Witaj, Jagno. Jestem nowa na forum, a Twój wątek odwiedziłam jako jeden z pierwszych (pierwszy był oczywiście wątek Danusi). ale - w przeciwieństwie do wątku Danusi - Twój przeczytałam w całości, jednym tchem.
Cudowna historia, trochę jak bajka o Kopciuszku (w której dobrą wróżką jest Danusia). Ale przede wszystkim historia o dzielnej, odważnej i pracowitej kobiecie. I historia ogrodu, który
będzie.
Trzymam kciuki, Jagno i podziwiam.
Nie zazdroszczę Ci projektu Danusi, ale szczerze przyznaję - zazdroszczę tych skarbów które znalazłaś.
I dzięki za instruktaż (ze zdjęciami) ukorzeniania sadzonek.
Warzywnik rewelacyjny. Bukszpaniki też. Zachęciłaś mnie do podjęcia próby ukorzenienia moich "ścinków".

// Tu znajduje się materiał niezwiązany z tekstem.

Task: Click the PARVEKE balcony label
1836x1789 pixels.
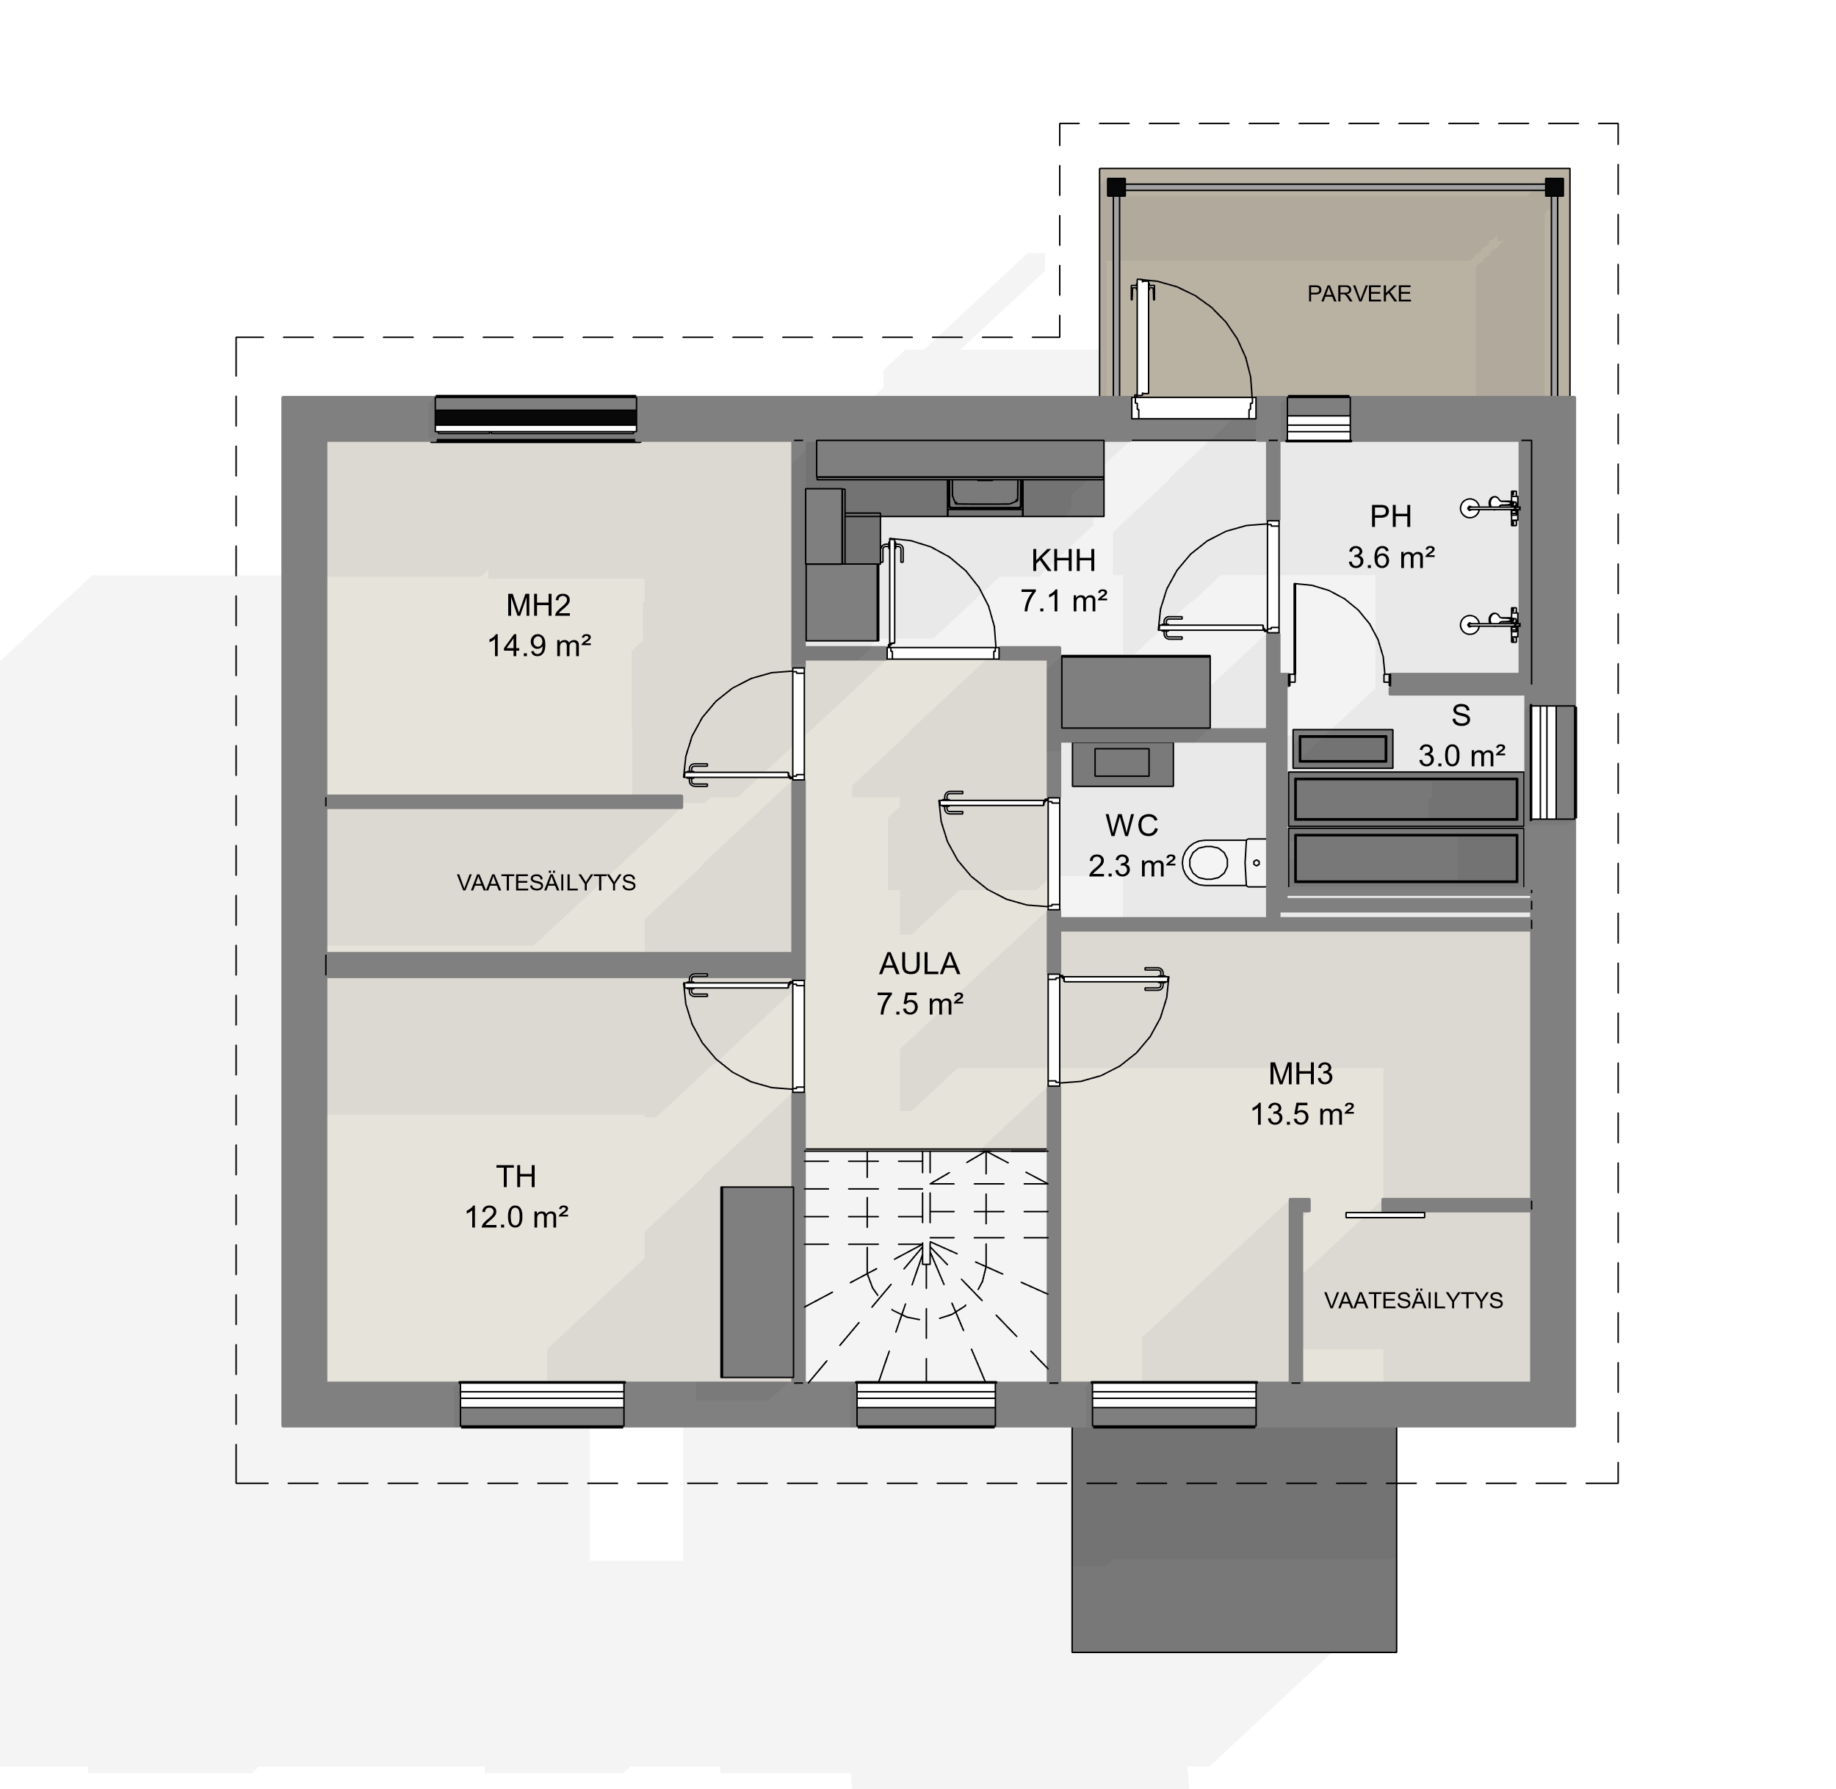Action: [x=1359, y=294]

Powodzenia, będę tu zaglądać.
PS. Mam nadzieję, że Gospodyni Ogrodowiska wybaczy mi, że najpierw wpisuję się do Twojego wątku, przed przywitaniem się z Nią, ale naprawdę nie mogłam się powstrzymać. Zauroczyła mnie historia powstawania - na naszych oczach - Twojego przyszłego ogrodu.